David Fitzgibbon, Chief Appraiser, Fulton County: Fitzgibbon said Fulton County was unaware that the property contained a cemetery when it was sold for unpaid taxes in 2006.

American Lien Fund: A Florida real estate investment group that bought the tax deed for the Heard Family Cemetery in 2006.

Wanda and Henry Cline: Parents of Stephanie Mills. In 2007 the Clines paid the taxes on the property and took control of it from Heard’s descendant, Mary Ann Elsner. The Clines in 2012 sold the property to their daughter and son-in-law, Stephanie and Christopher Mills.

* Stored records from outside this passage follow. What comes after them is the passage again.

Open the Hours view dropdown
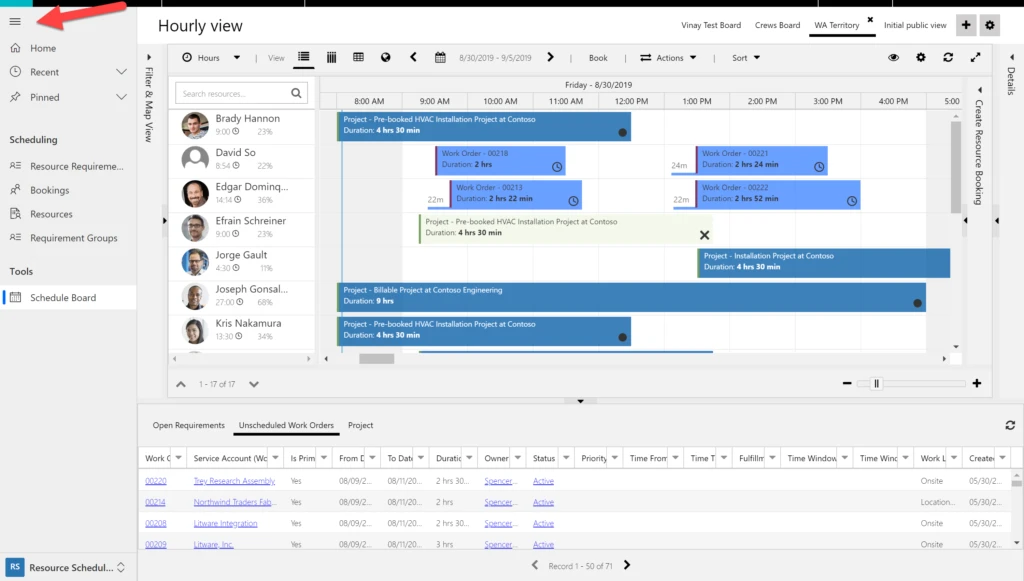[x=211, y=58]
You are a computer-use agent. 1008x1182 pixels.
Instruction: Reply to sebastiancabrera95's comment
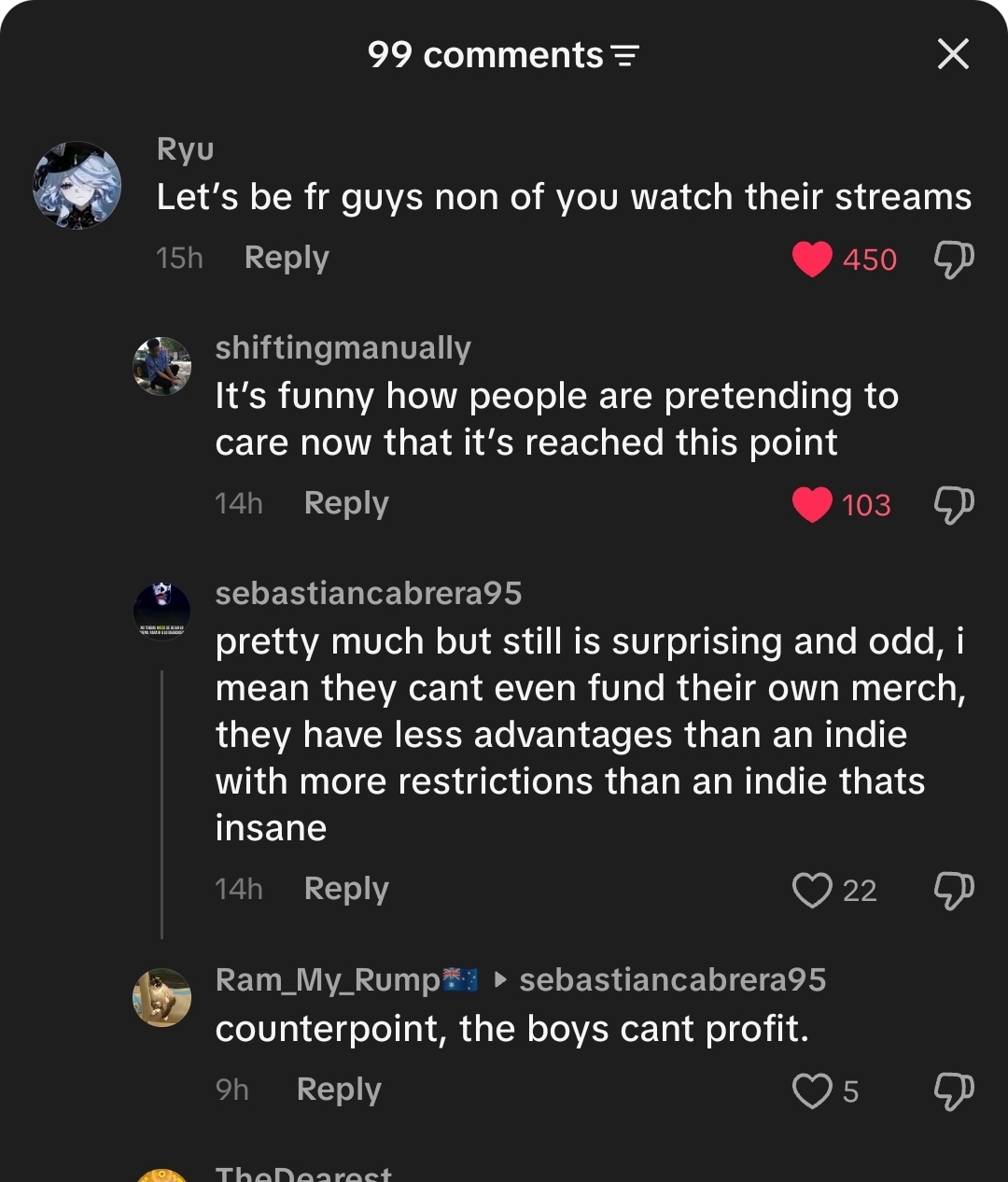tap(346, 889)
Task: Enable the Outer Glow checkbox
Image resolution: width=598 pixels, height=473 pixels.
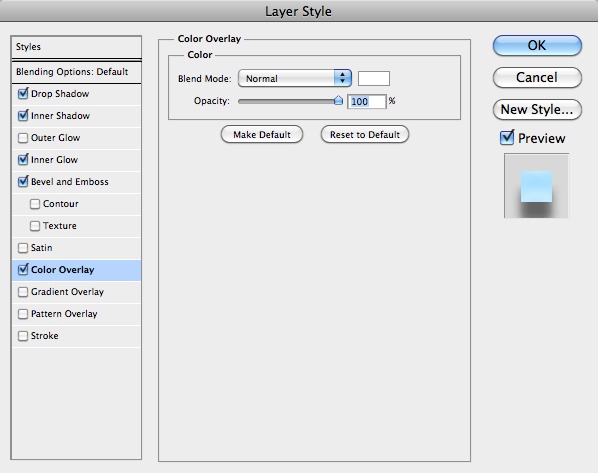Action: click(x=23, y=138)
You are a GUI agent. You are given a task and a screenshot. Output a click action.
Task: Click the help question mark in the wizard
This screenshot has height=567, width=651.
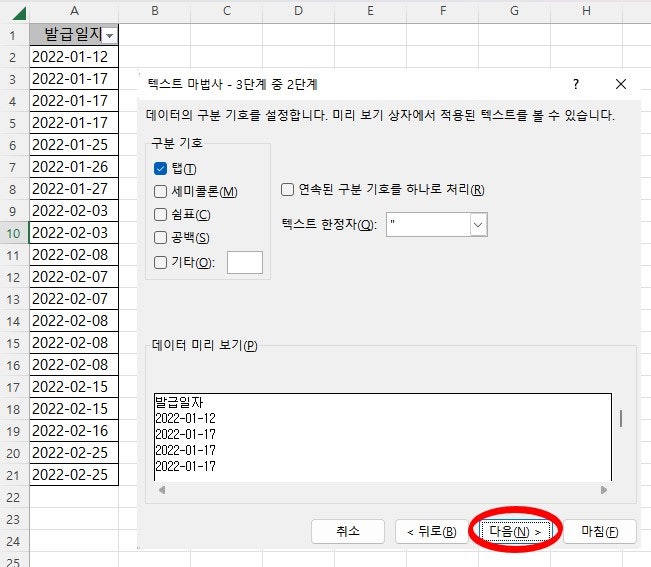(x=576, y=84)
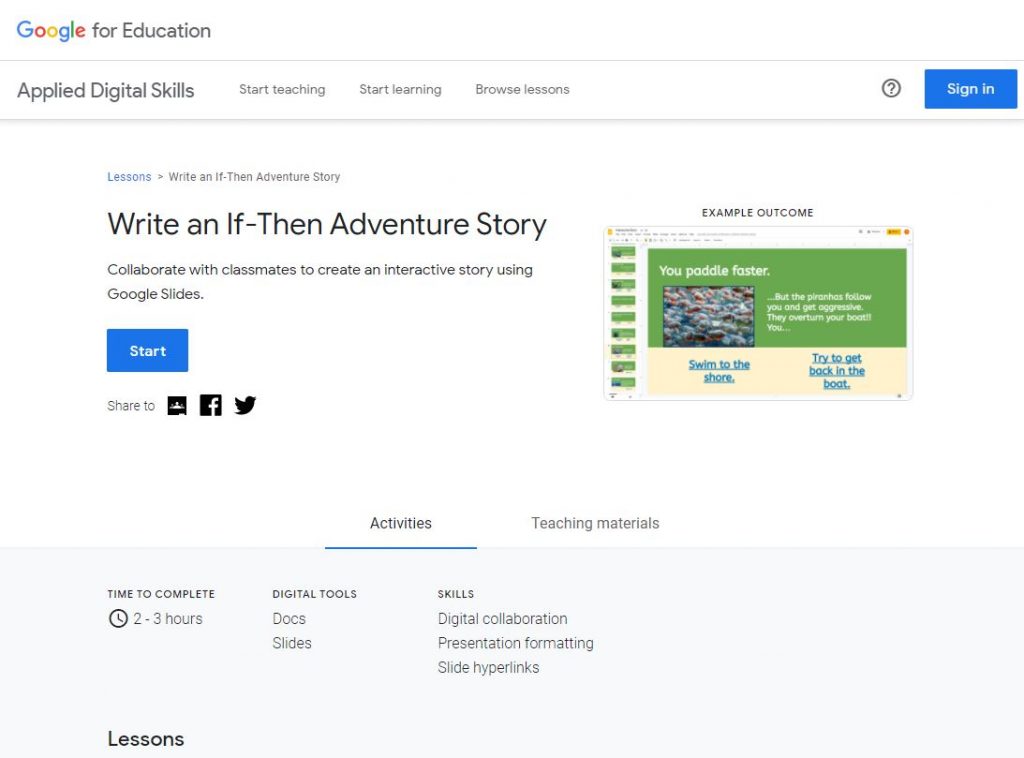
Task: Switch to the Teaching materials tab
Action: (594, 523)
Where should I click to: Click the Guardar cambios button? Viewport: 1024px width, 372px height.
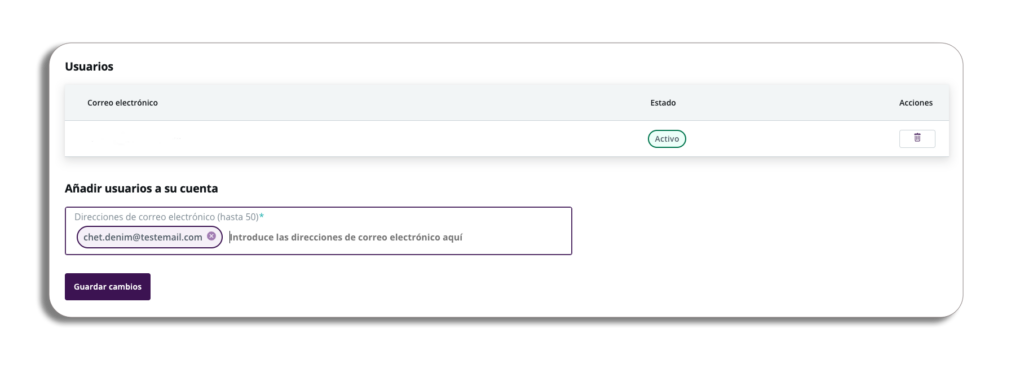108,287
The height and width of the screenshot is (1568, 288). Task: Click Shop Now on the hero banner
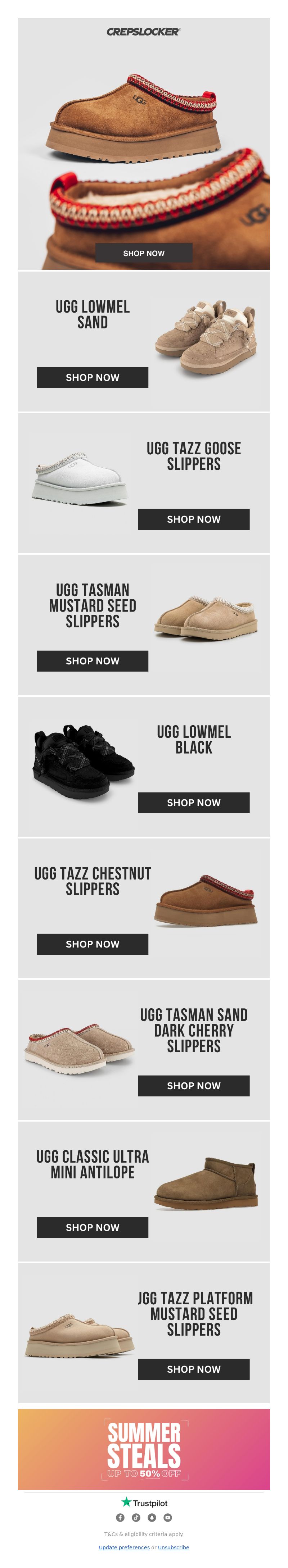coord(144,253)
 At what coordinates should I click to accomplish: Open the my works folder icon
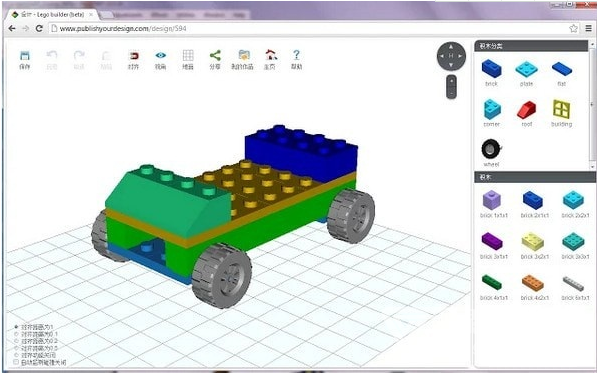click(x=243, y=60)
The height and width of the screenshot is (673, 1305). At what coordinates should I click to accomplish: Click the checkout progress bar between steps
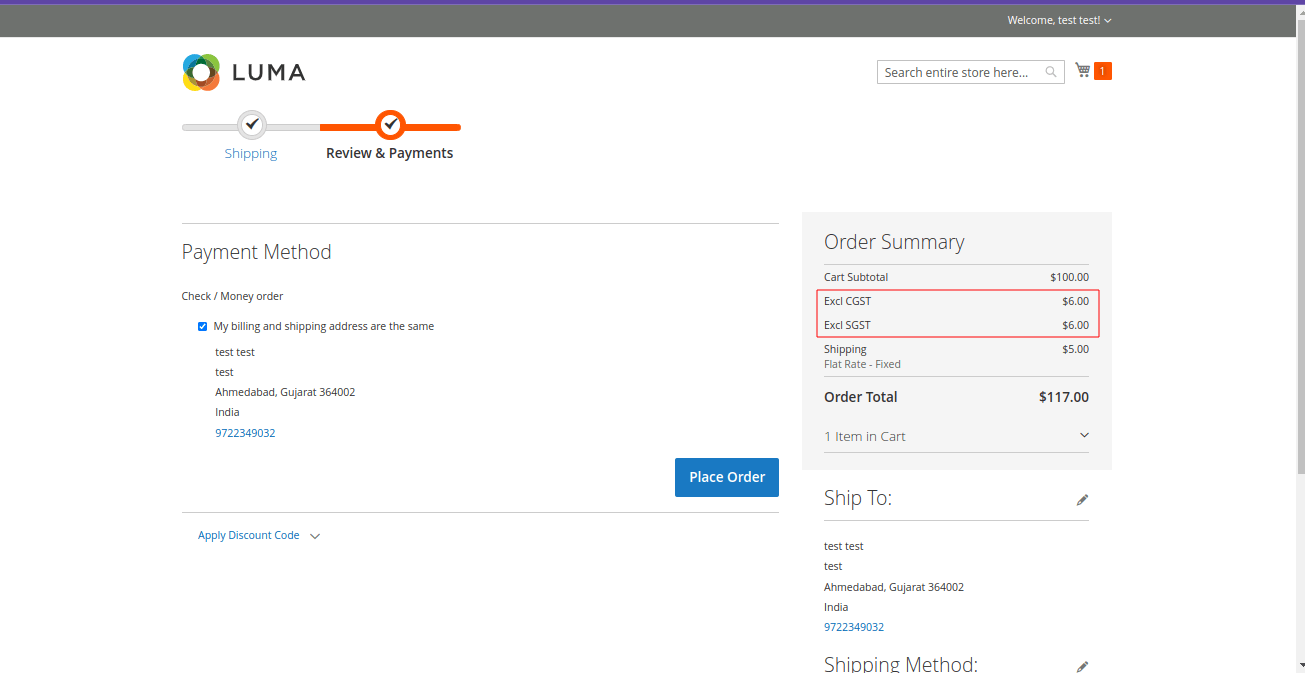pos(320,124)
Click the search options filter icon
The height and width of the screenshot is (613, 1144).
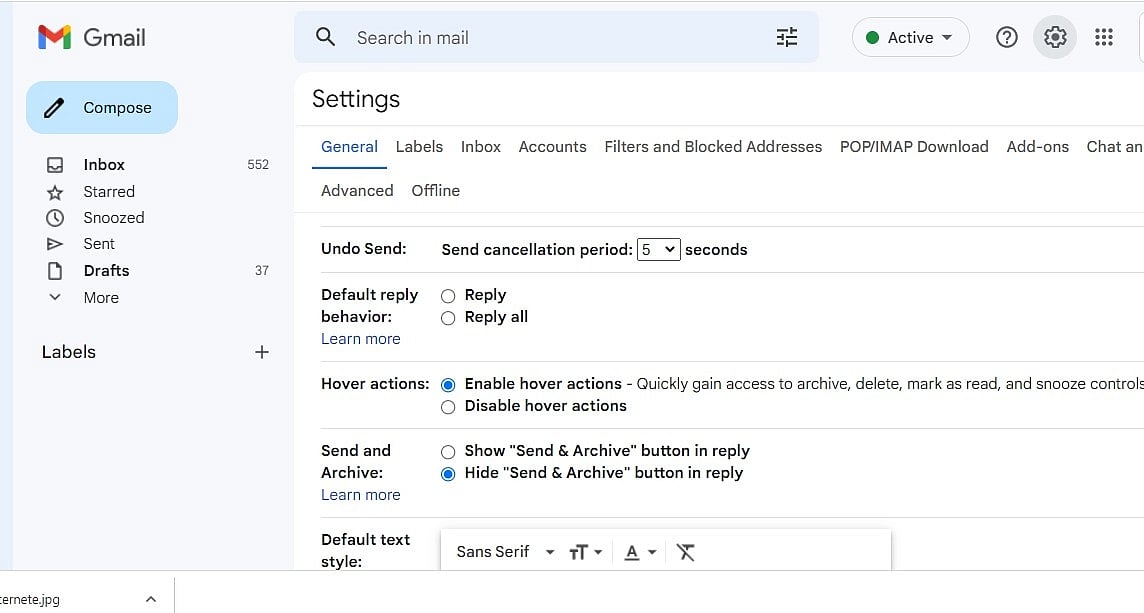click(x=787, y=38)
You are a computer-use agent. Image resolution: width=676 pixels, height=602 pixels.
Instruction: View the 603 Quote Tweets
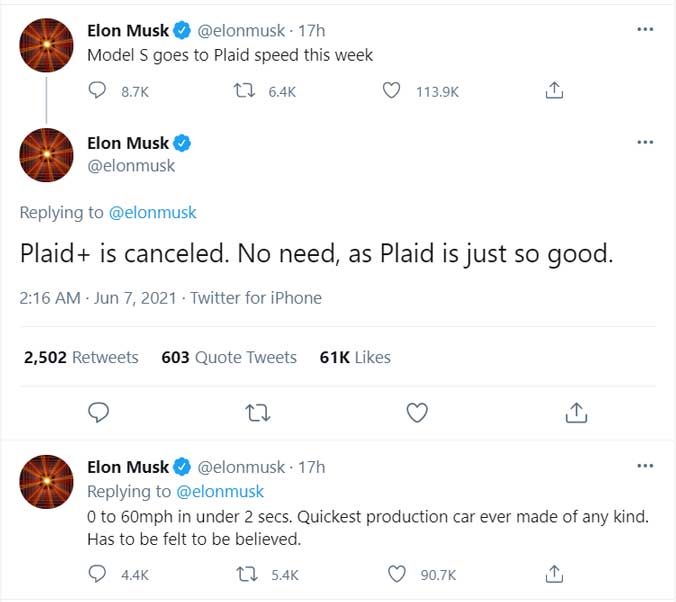point(229,357)
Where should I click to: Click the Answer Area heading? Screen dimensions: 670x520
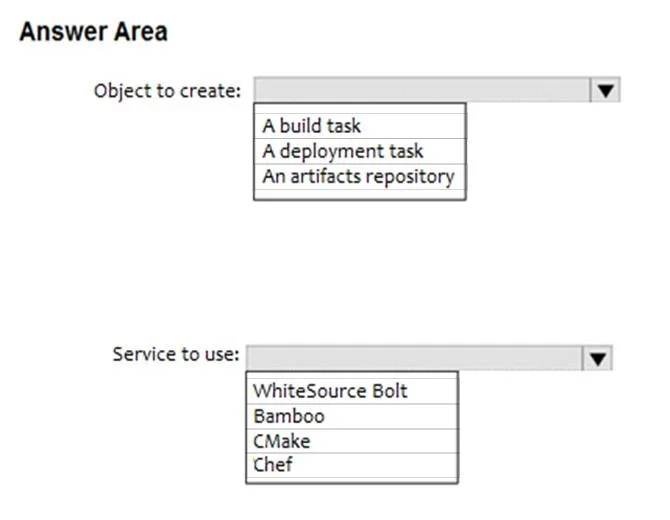coord(94,32)
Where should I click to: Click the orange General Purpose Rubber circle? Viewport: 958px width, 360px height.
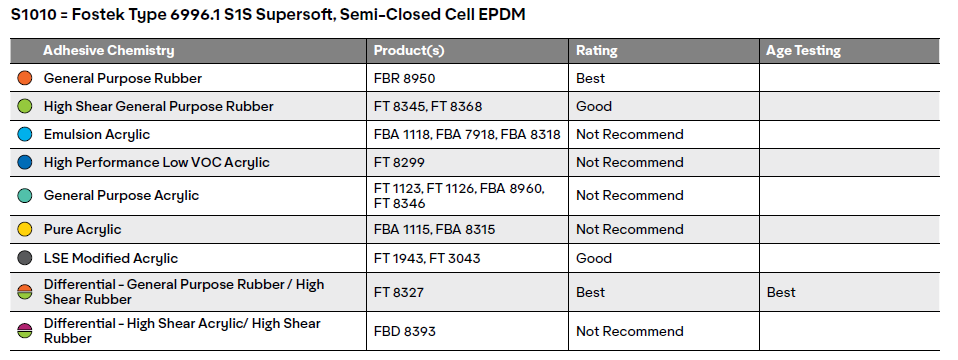pyautogui.click(x=24, y=78)
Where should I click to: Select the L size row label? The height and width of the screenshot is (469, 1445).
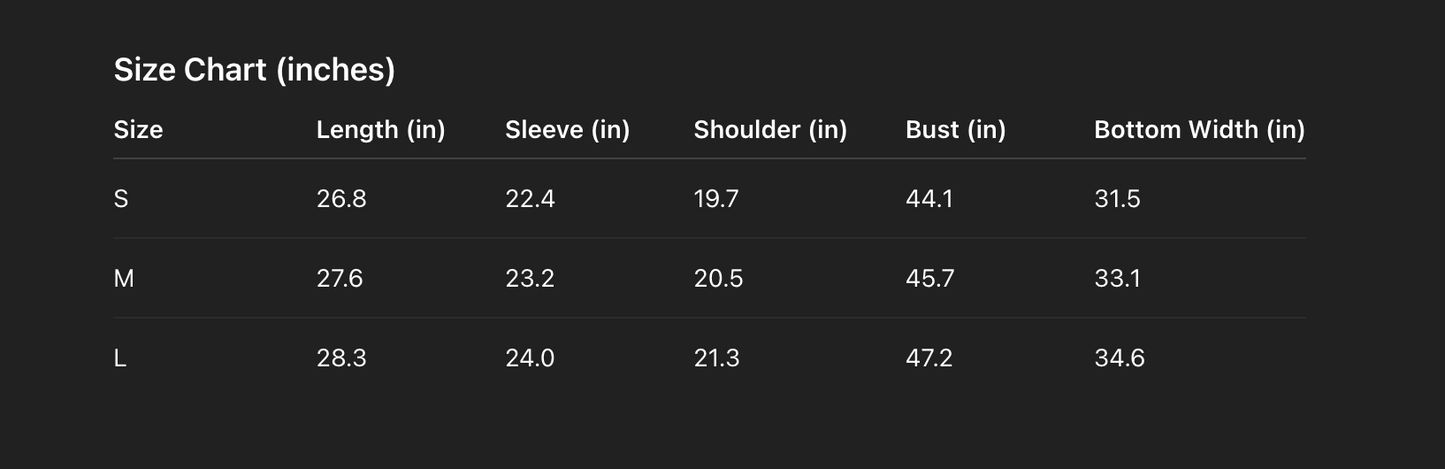120,358
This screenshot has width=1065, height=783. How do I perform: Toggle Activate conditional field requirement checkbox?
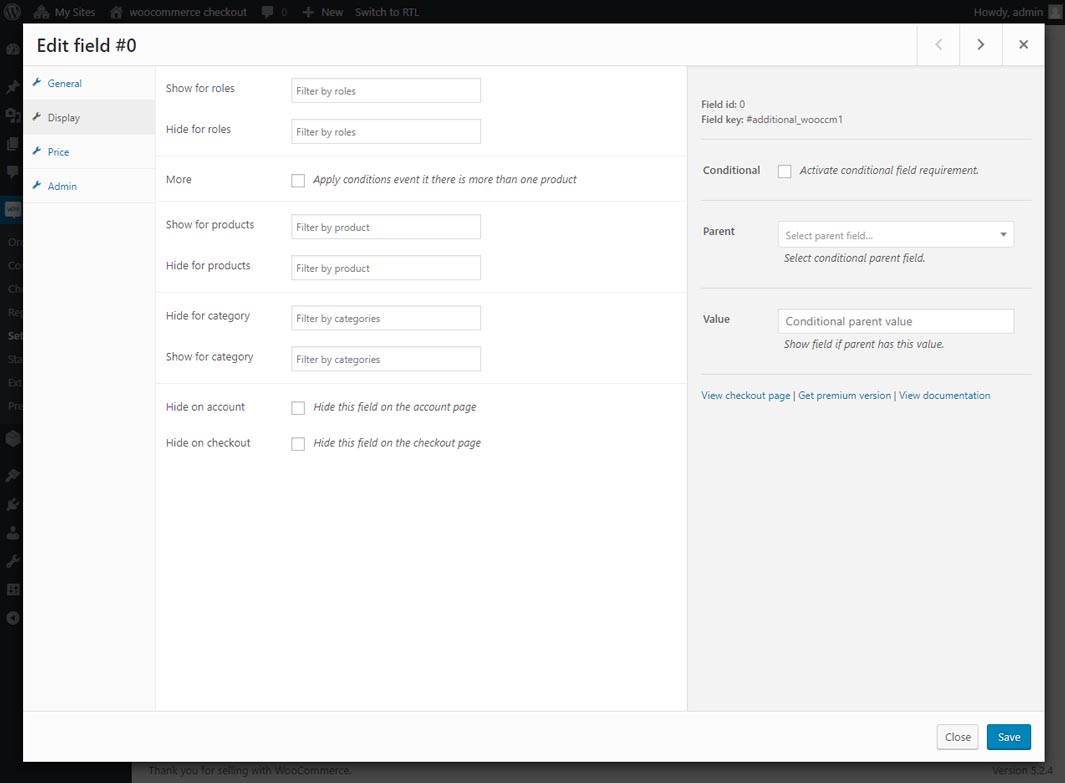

Christopher Mills, local attorney: Christopher Mills and his wife Stephanie received the property from Stephanie’s parents, Henry and Wanda Cline. Mills wants to build a house on the raw land portion of the property and is suing the city of Sandy Springs for denying his building permit.

Mary Ann Elsner (Mary Ellis): A Heard Family descendant who relinquished her control of the property to the Clines.

Larry Specht: Says he is the great-grandson of Judge John Heard.

Wendell Willard: State legislator and attorney for the city of Sandy Springs.

Cecil McLendon: Attorney for the city of Sandy Springs.

Don Hicks: Attorney Sandy Springs asked in 2007 to research the title of the Heard Family Cemetery.

Robin Phillips: Attorney for Wanda and Henry Cline.

Neighbors: The most-quoted neighbor in this story is Judie Padgett, who lives directly across from the cemetery. Other neighbors interviewed include Gloria Taylor and Rachel Rosner.

Public records cited: Emails, tax deeds, letters and documents contained in the lawsuit against the city.